Later after hauling out the Mountain House flotsam and jetsam, I moved to the next box… the mouse sanctuary. They scattered like… well, like mice frankly. And they ran into an L-Shaped Ambush constructed of glue pads. The body count was beginning to mount.
Now, for those of you with no experience with the glue strips, they do not kill the vermin. The vermin simply get stuck and cannot escape. And since I am a dark-hearted sonuvabitch, I left the mice in the traps and made them watch me dismantle their little safe haven. Cleaning and eradicating at the same time. The whole time I looked upon them squirming in the traps, squeaking up at me begging for their lives. I was not impressed, in fact I lectured them the whole time on how they should not have angered me and that I was going to bring a great punishment upon their kind. And by doing that I renewed my resolve to go through all of my not-insignificant foodstuffs inspecting all of it to ensure that it had not been despoiled.

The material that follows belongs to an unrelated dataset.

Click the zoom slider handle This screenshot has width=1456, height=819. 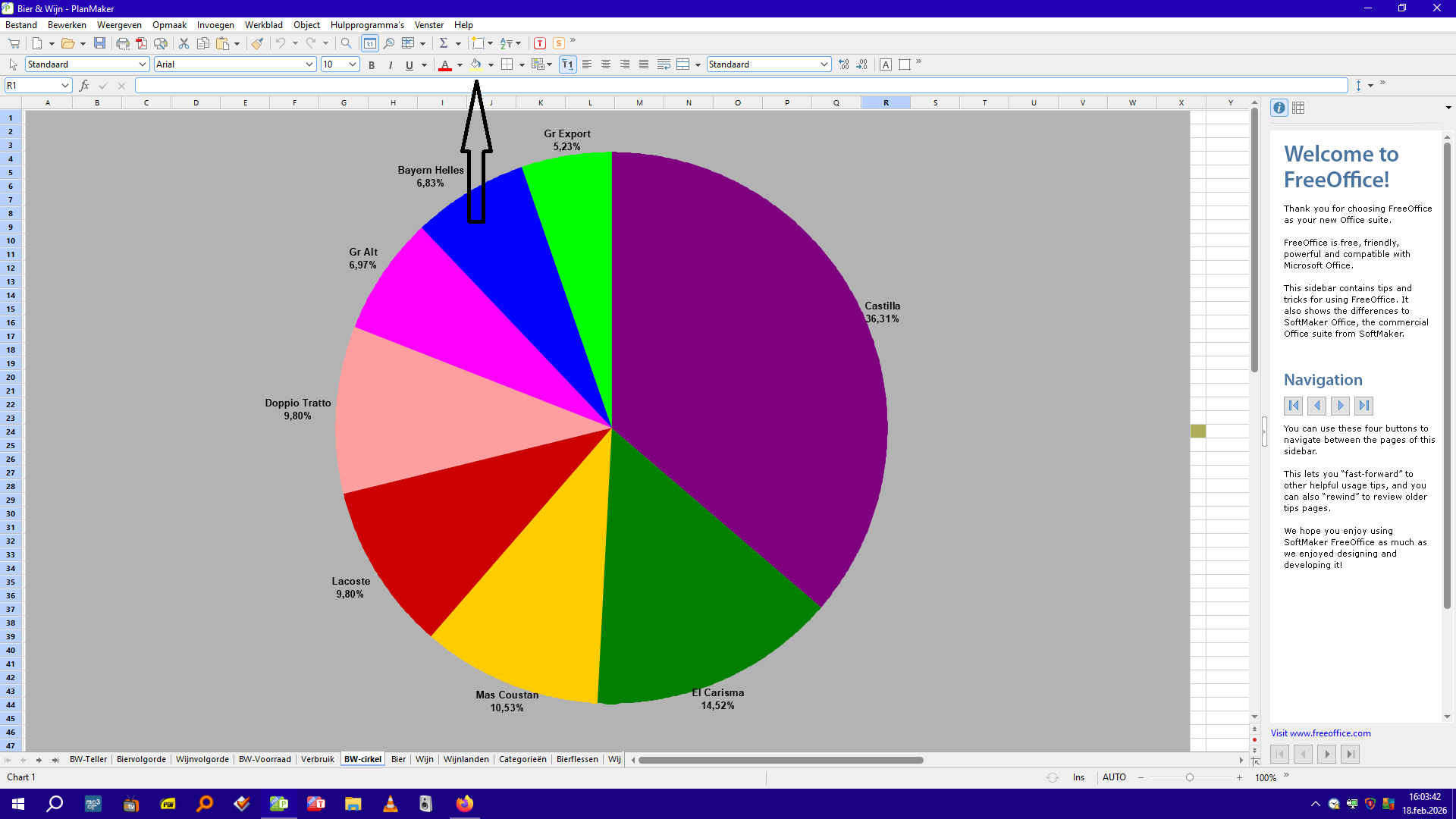[1190, 777]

When I finished I cleaned up the area with a bleach solution and took out the trash. And when the butcher’s bill was tallied it turned out that the damage was isolated to a single box. The food-grade buckets were untouched and the MRE’s survived pretty much unscathed. Some of the MRE’s had the outer bags nibbled on, but nothing was touched on the inside—which I would expect from an MRE. They ought to be able to survive such a thing, and they did. The food-grade buckets were like Kryptonite to the mice and there was no damage there. The only thing affected was the Mountain House bags, which my small furry friends chewed through with little effort. Luckily for me, I had very little Mountain House on hand and it was pretty old. In fact the stuff that the mice got was purchased over ten years ago and it amounted to little more than a day’s worth of food. So while it was a big mess, I ended up only losing a tiny portion of my food—and stuff that was fairly old to boot. At the end of the day I consider myself lucky and I was able to draw a few lessons from this.

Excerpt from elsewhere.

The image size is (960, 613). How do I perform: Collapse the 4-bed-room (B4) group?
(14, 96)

1) Food-grade buckets are terrific protection for your long-term food storage preps. They seem to provide a good deal of protection from vermin, and that’s a big deal.
2) Obviously my canned food was untouched. Mouse teeth cannot generally get through metal.

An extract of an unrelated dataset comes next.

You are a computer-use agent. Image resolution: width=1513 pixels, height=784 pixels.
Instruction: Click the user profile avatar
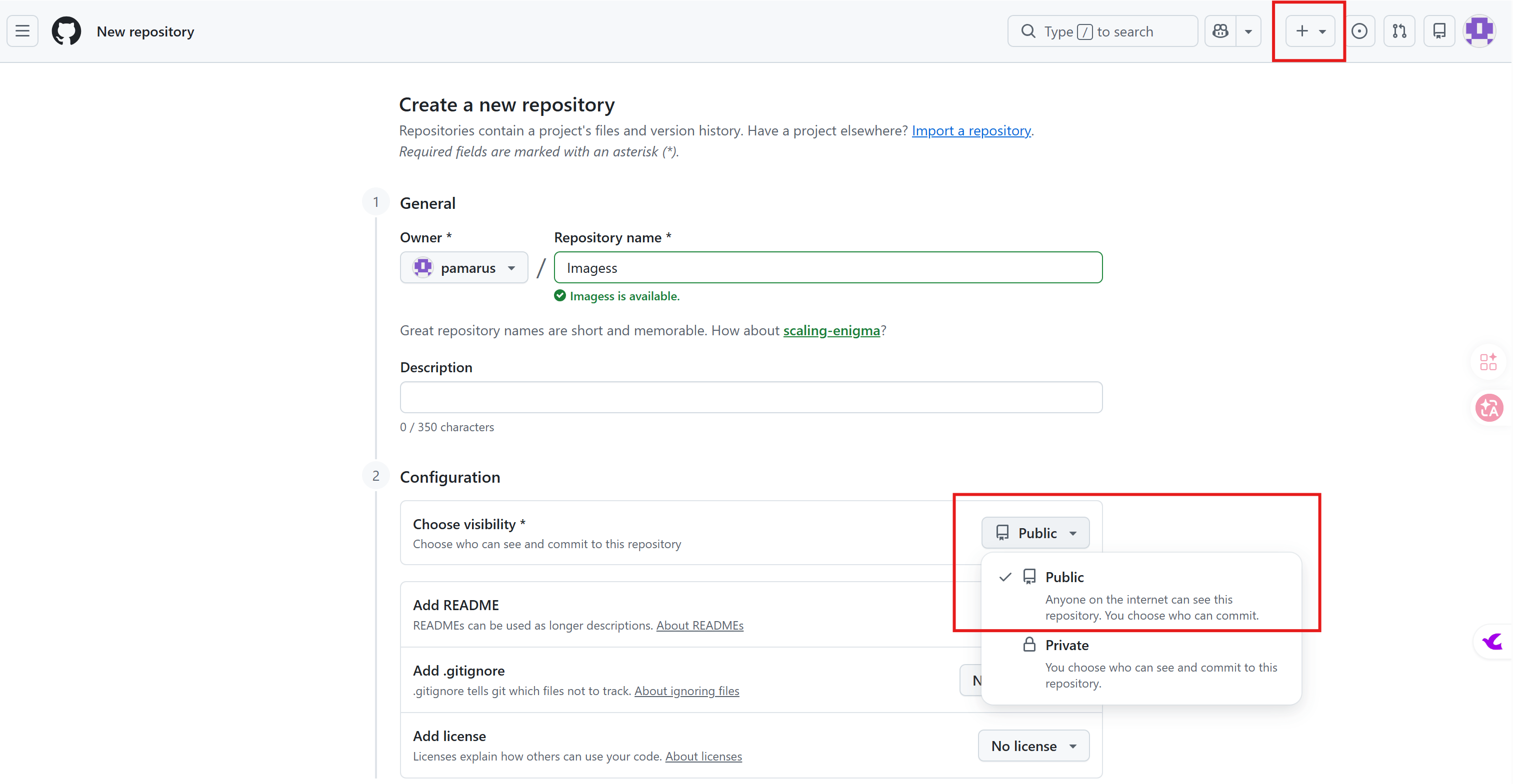click(x=1479, y=31)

3) MRE’s are good to go. I’ve got civilian and military MRE’s… and both repelled the mice effectively and that was reassuring.
4) Anything stored in a plastic bag is vulnerable and should be reinforced. If you’ve got food stored in bags you should think about sealing them in buckets or some other material to make it tougher for rodents or other vermin to penetrate.
The bottom line is that if your foodstuffs are vulnerable you may lose them not to looters, but to tiny creatures that steal from you while you sleep. That could amount to elevating a bad situation into a desperate one, and that is something you should think about.
I learned today that not only should I stock, catalogue, and inventory my food—I need to reinforce and routinely inspect it. If you invest the amount of time and money that I do toward storing food in preparation for adversity, then you should invest the time and effort toward making sure that it is safe and secure.
Your family’s future may depend on it.